# Start of SUPPLIED TEXT

MW Tariffs have played a small role so far in rising inflation: 4 things we learned from the CPI report
By Jeffry Bartash
The price of goods is climbing, but the increase in the cost of services is slowing
Inflation in June showed scattered signs of rising costs tied to the Trump tariffs, but Americans simply aren't paying sharply higher prices because of U.S. trade wars - at least not yet.
Here are four things we learned from the latest consumer-price index report.
Inflation is trending higher
The yearly rate of inflation has crept up to 2.7% from a four-year low of 2.4% in April. Tariffs are to blame, right?
Read: Inflation shows biggest rise in five months, with only scattered signs of tariff effects
Not really. The biggest reason for the increase is what economists call "base effects." Put simply, some very low inflation readings from last year have dropped out of the 12-month inflation average.
Tariffs could add more noticeably to the rise in inflation in July and August, however. The June CPI, in fact, contained the seeds of future price increases.

# End of SUPPLIED TEXT
# Start of DATASET EXTRACT

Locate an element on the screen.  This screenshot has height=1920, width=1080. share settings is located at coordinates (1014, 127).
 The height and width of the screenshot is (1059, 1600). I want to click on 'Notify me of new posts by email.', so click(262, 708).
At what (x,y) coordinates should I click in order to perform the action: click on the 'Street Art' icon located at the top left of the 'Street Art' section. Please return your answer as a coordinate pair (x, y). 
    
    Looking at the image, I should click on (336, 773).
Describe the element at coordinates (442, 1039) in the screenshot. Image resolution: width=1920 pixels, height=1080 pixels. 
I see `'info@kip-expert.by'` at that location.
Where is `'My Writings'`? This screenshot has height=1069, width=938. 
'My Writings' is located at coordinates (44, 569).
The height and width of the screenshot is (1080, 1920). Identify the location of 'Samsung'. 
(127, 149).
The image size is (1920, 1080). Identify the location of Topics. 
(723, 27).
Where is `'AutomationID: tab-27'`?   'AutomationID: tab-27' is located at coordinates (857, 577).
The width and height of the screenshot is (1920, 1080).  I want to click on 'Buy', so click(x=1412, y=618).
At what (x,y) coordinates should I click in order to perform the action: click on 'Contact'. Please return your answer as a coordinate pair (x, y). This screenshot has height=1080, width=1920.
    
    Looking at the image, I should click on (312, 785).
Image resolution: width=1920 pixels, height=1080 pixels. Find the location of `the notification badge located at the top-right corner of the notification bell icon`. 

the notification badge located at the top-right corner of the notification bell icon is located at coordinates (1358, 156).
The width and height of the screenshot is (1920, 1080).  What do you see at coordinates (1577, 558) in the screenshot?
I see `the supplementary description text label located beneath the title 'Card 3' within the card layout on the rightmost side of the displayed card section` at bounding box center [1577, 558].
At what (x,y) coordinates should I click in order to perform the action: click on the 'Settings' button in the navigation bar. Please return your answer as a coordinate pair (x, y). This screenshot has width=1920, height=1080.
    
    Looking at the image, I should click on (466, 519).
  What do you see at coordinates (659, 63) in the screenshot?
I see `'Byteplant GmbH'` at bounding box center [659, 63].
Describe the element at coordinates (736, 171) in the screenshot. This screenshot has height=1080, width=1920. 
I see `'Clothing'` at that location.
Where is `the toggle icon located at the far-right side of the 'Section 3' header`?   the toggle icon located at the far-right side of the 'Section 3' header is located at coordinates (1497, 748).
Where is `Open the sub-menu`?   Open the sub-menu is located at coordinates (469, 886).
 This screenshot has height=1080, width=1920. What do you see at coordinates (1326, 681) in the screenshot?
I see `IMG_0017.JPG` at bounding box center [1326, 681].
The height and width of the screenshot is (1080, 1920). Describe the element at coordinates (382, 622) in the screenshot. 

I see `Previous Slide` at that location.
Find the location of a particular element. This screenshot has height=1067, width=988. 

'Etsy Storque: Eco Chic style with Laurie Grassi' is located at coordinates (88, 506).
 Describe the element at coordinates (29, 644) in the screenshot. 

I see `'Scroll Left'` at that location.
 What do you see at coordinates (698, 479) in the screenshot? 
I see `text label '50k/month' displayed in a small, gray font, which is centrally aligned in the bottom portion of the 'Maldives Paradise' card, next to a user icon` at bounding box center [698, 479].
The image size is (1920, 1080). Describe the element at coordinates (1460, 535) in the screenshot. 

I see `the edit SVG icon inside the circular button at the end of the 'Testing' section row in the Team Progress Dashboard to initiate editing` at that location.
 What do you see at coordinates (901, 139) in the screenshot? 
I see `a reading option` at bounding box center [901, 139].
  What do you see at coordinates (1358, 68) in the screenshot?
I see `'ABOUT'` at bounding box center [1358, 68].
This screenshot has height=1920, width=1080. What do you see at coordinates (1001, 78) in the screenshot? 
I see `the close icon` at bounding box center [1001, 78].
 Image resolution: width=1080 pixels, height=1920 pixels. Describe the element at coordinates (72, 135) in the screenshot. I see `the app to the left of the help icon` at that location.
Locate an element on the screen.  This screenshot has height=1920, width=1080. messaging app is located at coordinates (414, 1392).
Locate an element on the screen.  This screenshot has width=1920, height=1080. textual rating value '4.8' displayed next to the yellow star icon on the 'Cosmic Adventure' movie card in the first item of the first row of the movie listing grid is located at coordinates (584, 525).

# End of DATASET EXTRACT

• GIVEN TASK 1: According to the CPI article, what is the biggest reason for the increase in the yearly rate of inflation?
• GIVEN TASK 2: From the CPI article, output the passage that begins at the words "Inflation is trending" and ends after the words "future price increases.".

• WRITTEN RESPONSE 1: What economists call "base effects": some very low inflation readings from last year have dropped out of the 12-month inflation average.

• WRITTEN RESPONSE 2:
Inflation is trending higher
The yearly rate of inflation has crept up to 2.7% from a four-year low of 2.4% in April. Tariffs are to blame, right?
Read: Inflation shows biggest rise in five months, with only scattered signs of tariff effects
Not really. The biggest reason for the increase is what economists call "base effects." Put simply, some very low inflation readings from last year have dropped out of the 12-month inflation average.
Tariffs could add more noticeably to the rise in inflation in July and August, however. The June CPI, in fact, contained the seeds of future price increases.